Elle évoque notamment des violences sexuelles liées au conflit, des homicides illégaux, des arrestations arbitraires ainsi que le recrutement forcé, y compris d’enfants.
Selon Arnauld Akodjenou, président de la Commission, les informations recueillies révèlent une situation extrêmement préoccupante, marquée par la poursuite des affrontements, les déplacements massifs des populations et la fragilisation des institutions publiques.
Les enquêteurs des Nations Unies soulignent que les civils restent les principales victimes de cette crise, avec une exposition particulière des femmes, des enfants et des personnes déplacées.
L’accès à l’aide humanitaire demeure également difficile dans plusieurs zones touchées, tandis que des cas de menaces contre les défenseurs des droits humains et les journalistes ont été signalés.
La Commission précise toutefois que ses conclusions restent préliminaires et qu’elle poursuit ses investigations afin d’établir les faits et les responsabilités.
Depuis le début de ses travaux, elle a consulté plusieurs acteurs, notamment des victimes, des organisations de la société civile, des représentants du gouvernement congolais et des partenaires internationaux.
En raison des contraintes sécuritaires, les enquêteurs n’ont pas encore pu se rendre dans certaines zones affectées, notamment à Goma.

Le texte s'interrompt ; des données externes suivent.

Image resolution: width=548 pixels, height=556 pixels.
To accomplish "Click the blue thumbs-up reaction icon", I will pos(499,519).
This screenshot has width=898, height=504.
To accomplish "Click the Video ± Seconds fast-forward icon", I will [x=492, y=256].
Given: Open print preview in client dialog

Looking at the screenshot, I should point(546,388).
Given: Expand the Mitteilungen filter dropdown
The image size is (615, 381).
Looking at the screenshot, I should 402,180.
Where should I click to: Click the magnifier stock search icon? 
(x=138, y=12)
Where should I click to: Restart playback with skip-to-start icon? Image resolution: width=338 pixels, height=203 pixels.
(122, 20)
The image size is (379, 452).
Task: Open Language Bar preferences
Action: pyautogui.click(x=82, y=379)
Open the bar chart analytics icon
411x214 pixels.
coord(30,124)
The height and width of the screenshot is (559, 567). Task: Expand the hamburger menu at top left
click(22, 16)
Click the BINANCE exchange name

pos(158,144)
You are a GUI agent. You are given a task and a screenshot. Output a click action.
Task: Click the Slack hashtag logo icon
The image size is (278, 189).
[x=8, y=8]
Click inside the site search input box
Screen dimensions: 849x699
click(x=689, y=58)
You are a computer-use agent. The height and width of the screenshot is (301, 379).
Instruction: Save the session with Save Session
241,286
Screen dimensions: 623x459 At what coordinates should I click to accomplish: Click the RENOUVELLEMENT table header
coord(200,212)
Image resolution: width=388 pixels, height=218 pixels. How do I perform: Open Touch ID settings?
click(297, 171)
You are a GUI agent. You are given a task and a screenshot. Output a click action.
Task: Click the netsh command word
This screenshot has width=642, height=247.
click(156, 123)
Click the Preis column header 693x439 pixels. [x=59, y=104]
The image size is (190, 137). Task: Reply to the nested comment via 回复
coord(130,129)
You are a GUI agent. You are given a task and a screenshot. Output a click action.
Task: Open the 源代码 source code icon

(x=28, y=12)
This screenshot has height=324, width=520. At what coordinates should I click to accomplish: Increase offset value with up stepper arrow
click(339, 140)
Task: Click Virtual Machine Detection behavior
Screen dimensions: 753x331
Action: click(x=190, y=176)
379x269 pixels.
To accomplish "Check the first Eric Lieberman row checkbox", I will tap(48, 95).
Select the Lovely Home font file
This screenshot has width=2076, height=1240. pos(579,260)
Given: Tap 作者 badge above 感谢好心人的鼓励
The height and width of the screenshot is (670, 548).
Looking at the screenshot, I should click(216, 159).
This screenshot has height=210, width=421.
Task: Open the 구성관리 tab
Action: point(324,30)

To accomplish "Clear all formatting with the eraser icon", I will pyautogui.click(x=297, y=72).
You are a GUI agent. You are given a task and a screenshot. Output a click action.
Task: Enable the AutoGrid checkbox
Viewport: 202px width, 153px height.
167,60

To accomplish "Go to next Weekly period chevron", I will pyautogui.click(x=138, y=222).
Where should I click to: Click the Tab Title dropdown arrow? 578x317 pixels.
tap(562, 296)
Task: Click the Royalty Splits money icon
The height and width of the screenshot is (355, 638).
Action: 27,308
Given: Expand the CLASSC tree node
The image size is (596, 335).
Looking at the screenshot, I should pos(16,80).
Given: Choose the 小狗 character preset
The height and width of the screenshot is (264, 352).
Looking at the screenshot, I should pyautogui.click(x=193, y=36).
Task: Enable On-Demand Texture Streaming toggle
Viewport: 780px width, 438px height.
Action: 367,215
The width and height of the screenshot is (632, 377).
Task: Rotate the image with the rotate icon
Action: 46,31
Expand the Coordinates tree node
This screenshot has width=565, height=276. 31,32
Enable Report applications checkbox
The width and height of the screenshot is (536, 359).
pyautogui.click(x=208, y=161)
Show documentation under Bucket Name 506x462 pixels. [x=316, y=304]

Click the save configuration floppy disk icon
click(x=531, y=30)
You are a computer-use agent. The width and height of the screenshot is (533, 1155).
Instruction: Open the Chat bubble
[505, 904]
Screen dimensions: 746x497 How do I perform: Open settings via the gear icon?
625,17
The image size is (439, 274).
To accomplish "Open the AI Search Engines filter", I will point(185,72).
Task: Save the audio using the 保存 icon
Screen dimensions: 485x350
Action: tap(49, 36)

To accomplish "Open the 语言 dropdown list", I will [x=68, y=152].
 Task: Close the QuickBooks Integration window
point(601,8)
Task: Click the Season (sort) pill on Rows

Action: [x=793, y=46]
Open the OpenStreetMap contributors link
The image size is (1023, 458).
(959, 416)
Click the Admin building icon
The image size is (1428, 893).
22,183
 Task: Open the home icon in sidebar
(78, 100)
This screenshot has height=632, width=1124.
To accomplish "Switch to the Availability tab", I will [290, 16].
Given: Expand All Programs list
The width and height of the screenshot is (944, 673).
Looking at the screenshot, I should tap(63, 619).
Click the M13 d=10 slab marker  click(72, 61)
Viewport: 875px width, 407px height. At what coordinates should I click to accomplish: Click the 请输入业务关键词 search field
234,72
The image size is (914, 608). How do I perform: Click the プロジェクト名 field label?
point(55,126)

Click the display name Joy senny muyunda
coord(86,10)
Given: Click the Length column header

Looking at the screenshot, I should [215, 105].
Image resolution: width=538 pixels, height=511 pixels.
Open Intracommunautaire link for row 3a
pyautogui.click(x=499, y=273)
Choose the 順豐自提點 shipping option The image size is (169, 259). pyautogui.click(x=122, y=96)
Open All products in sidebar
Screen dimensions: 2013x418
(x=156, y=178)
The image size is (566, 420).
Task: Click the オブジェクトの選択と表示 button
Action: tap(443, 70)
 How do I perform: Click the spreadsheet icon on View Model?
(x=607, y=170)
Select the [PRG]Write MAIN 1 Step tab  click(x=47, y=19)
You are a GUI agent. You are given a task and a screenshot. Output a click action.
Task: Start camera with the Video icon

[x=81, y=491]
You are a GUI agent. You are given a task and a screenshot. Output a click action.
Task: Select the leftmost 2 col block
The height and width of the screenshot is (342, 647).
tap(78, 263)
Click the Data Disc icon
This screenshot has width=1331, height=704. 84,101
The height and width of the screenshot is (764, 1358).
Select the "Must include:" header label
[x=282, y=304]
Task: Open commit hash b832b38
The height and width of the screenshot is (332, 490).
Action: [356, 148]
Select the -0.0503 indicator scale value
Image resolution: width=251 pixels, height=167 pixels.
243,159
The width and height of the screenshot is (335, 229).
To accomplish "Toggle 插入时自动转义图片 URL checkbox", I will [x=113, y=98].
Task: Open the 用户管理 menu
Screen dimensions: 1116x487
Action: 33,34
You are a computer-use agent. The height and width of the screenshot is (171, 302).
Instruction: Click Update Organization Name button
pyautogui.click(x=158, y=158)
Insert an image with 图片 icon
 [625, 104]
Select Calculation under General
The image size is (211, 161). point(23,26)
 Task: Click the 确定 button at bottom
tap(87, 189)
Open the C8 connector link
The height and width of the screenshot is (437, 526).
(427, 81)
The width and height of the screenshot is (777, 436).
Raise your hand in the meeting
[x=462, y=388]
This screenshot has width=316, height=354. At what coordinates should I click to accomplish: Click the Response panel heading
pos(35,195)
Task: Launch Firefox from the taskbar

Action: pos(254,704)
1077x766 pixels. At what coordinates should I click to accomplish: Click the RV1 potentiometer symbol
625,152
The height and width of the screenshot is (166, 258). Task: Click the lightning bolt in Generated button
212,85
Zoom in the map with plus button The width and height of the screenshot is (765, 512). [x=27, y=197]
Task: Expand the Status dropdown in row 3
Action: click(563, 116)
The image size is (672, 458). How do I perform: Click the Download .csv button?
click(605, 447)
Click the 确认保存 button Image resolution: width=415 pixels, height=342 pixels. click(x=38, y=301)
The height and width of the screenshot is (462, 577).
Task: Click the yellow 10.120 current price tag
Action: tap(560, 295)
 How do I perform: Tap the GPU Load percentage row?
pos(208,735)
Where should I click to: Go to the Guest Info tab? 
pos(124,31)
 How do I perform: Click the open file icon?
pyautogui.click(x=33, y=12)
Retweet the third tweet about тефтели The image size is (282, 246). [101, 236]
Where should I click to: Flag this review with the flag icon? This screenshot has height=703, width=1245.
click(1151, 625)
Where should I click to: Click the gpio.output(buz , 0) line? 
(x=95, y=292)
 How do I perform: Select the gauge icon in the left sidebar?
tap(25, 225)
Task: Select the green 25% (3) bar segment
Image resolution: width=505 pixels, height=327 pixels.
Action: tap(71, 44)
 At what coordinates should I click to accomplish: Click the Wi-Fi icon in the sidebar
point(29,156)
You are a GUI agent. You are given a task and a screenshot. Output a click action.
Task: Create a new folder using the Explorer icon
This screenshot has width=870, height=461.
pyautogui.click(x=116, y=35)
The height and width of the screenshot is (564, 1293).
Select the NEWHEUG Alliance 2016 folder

Ils envisagent cependant des missions sur terrain dès que les conditions le permettront.
Face à cette situation, l’organe onusien appelle toutes les parties impliquées à garantir un accès humanitaire libre et sécurisé, à protéger les acteurs engagés dans la défense des droits humains et à soutenir des mécanismes d’enquête indépendants pour lutter contre l’impunité.
Pour les Nations Unies, l’ampleur des souffrances rapportées exige une réponse urgente afin de mieux protéger les populations civiles et favoriser la justice dans l’Est de la RDC.